Mark Hayward's City Matters: Displaying weapon left city man on wrong side of gun lawBy MARK HAYWARD
February 02. 2018 9:54PM
You're in your second-floor West Side apartment with your two preschool kids and your wife leaves for work.
You hear raised voices in the hallway and realize your wife is arguing with the downstairs neighbors.
What do you do? If you’re Nicholas Chaney, you grab your handgun from its perch on a shelf of DVDs and walk downstairs.
No one got hurt when he did that last May. But he ended up facing two felony charges of criminal threatening, which could have meant as much as six years in prison.
Chaney spent a day-and-a-half at Valley Street jail and then eight months waiting for his case to go to trial. Last month, prosecutors dropped the charges just days before trial was to start.
“I’ve been set into full-on depression about this. You have no idea how traumatizing getting thrown into jail is,” said Chaney, who is 33.
Guns. We love them in New Hampshire, so much that Gov. Chris Sununu and the state Legislature quickly peeled off some restrictions when they got into power last year. Add to that President Trump and the Republican Party’s embrace of the NRA agenda, and everyone knows it’s OK to own a gun, to carry a gun, and to conceal a gun here in New Hampshire.
But if you pick up your Smith and Wesson when you hear your wife in an argument?
“I’m allowed to carry a gun, and I’m allowed to kill somebody to protect myself,” Chaney said, “but it seems everything in between is absolutely unacceptable.”
Hillsborough County Attorney Dennis Hogan sees it differently. Hogan said his office only dropped the case because prosecutors couldn’t find the alleged victims. He didn’t rule out resurrecting the charges if they surface.
“In general, we have a bias that you shouldn’t bring a gun to an argument. It escalates things,” Hogan said.
Chaney was born in Texas and said guns have been his life-long hobby. He shot for the New Hampshire State Rifle team. He is a certified armorer, meaning he can repair a gun without voiding the factory warranty.
He has a concealed weapon permit. He said he’s never been in trouble with the law before.
At the time of his arrest, he was working at the DHL warehouse but was later laid off.
He said he doesn’t leave his apartment without his .40-caliber handgun. After his arrest, police confiscated his 10 guns, which range from muzzleloaders to a small .22-caliber handgun.

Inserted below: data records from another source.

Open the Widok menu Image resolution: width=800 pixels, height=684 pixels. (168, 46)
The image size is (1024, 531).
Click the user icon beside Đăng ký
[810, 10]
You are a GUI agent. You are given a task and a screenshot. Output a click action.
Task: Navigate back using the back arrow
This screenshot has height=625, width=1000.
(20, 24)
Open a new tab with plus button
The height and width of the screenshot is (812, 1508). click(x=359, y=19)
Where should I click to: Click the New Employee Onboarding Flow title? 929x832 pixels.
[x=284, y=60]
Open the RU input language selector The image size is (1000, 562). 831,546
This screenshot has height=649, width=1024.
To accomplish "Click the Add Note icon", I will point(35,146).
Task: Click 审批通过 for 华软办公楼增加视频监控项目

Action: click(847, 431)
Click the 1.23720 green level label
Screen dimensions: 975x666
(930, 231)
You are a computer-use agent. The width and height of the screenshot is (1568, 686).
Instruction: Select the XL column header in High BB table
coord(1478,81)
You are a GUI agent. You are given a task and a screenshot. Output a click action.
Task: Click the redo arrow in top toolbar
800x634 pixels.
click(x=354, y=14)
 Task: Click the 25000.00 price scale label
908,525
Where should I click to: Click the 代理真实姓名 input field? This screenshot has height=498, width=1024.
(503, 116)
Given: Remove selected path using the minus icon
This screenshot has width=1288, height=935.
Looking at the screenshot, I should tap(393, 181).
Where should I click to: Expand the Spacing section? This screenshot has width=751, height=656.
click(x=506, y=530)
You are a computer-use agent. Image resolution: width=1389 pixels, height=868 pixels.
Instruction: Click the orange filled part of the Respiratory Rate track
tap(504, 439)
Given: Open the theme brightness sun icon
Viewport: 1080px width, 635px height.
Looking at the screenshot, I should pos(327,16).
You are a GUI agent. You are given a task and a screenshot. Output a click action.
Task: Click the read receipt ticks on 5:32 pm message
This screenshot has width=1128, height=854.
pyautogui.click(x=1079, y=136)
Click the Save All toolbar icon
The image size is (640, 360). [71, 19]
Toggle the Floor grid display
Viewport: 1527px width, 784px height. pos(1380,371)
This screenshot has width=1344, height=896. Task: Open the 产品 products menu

Manchester police will eventually have to return them.
He’s been grazed by a bullet before, when his father’s gun went off accidentally. He dismisses my question about stashing a firearm about 6 feet off the ground on a shelf of DVDs, saying his 5-year-old could never reach it.
Here’s how the arrest went down: On May 22, Chaney and his wife Anna were arguing before she left for work. That prompted their downstairs neighbors — identified in court complaints as Jerry Piere and Theresa Brucker — to confront Anna on the hallway stairs as she tried to leave their apartment building at 290 Conant St.
Piere and Brucker told police that Chaney appeared on the hallway stairs landing with gun in hand. Piere said he was “waving it around as he was speaking.” Brucker told cops she was afraid and retreated into her apartment.
Chaney has a different version. He said his gun was in-hand, but at his side. He eventually pocketed it when Piere said “Really, bro?” He added that both Piere and Brucker are over 6 feet tall, while Anna is barely 100 pounds.
“The gun was there in case they laid a hand on my wife. Either one of these people could kill my wife in a minute or two,” he said.
A grand jury indicted Chaney in July; each charge carried a prison term of 3 to 20 years.
He refused a plea bargain that would have put him in state prison for a year. His public defender planned to claim self-defense.
Hogan said his office gets such cases from time to time. His best advice in a confrontation? Just walk away.
And in what is a paradox, the latest change in the state’s gun laws — which allows any legal gun owner to conceal a weapon — makes criminal threatening less likely.
“If they don’t see it, they can’t be threatened,” Hogan said. “The Legislature solved the problem, another benefit of having a Republican government.”
Maybe so. Yet, Manchester is still laying the legal boundary between guns and safety. It’s a messy task. Consider Alycia Neely, the Manchester mom arrested last year for having a loaded gun in a glove compartment with a car full of kids.
Like Chaney, she had to deal with the economic and mental fallout of an arrest — job loss, anxiety, etc. Like Chaney, her charges were dropped. And like Chaney, she lives in a city where guns scare people and get shot off more often than in towns like Orford or Swanzey.
“I just want to get as far away from the city as I can at this point,” Chaney said.